CORS configuration in Supabase - Time & Space Complexity
When setting up CORS (Cross-Origin Resource Sharing) in Supabase, it's important to know how the number of allowed origins affects the system.
We want to understand how the time to check permissions grows as we add more origins.
Analyze the time complexity of checking CORS origins during an API request.
// Allowed origins configured in Supabase dashboard (Settings > API > CORS)
const allowedOrigins = [
'https://example1.com',
'https://example2.com',
// ... more origins
];
// On each incoming request, check if origin is allowed
const requestOrigin = req.headers.get('origin') || '';
const isAllowed = allowedOrigins.includes(requestOrigin);
This example shows the allowed origins list and the check performed on each request.
Identify the API calls, resource provisioning, data transfers that repeat.
- Primary operation: Checking if the request origin is in the allowed origins list.
- How many times: Once per incoming API request.

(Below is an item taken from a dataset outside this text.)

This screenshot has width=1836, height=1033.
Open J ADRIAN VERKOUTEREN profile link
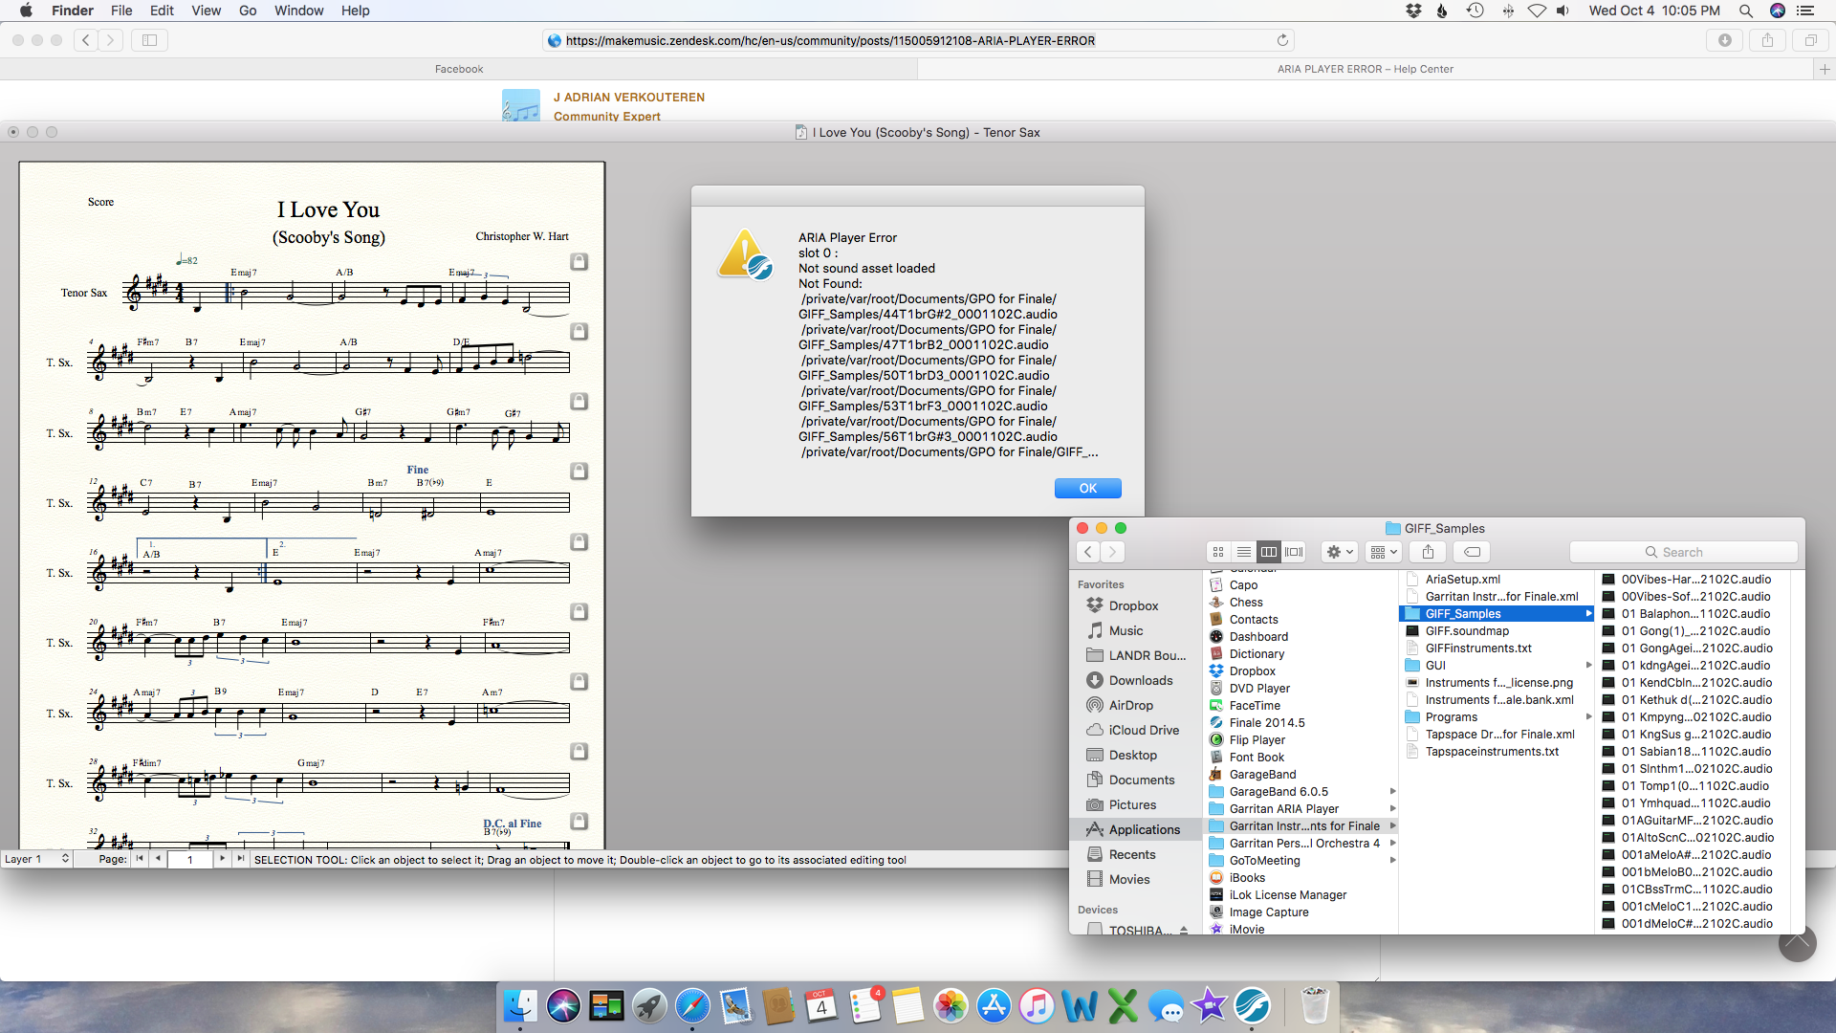[628, 97]
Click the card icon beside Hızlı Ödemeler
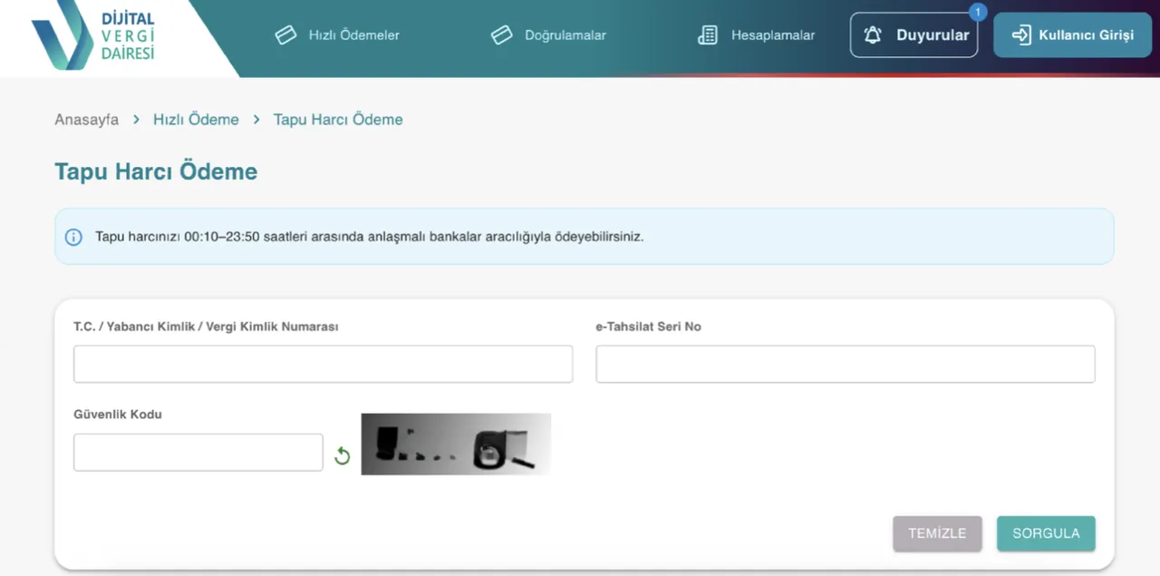Screen dimensions: 1160x576 point(285,35)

Each request checks the origin against the list of allowed origins one by one.
| Input Size (n) | Approx. Checks per Request |
|---|---|
| 10 | 10 |
| 100 | 100 |
| 1000 | 1000 |
Pattern observation: The number of checks grows directly with the number of allowed origins.
Time Complexity: O(n)
This means the time to check if an origin is allowed grows linearly with the number of origins configured.
[X] Wrong: "Checking CORS origins happens instantly no matter how many origins there are."
[OK] Correct: Each origin must be checked one by one, so more origins mean more checks and longer time.
Understanding how configuration size affects request handling time shows you can think about real system performance and scalability.
"What if allowed origins were stored in a fast lookup structure like a hash set? How would the time complexity change?"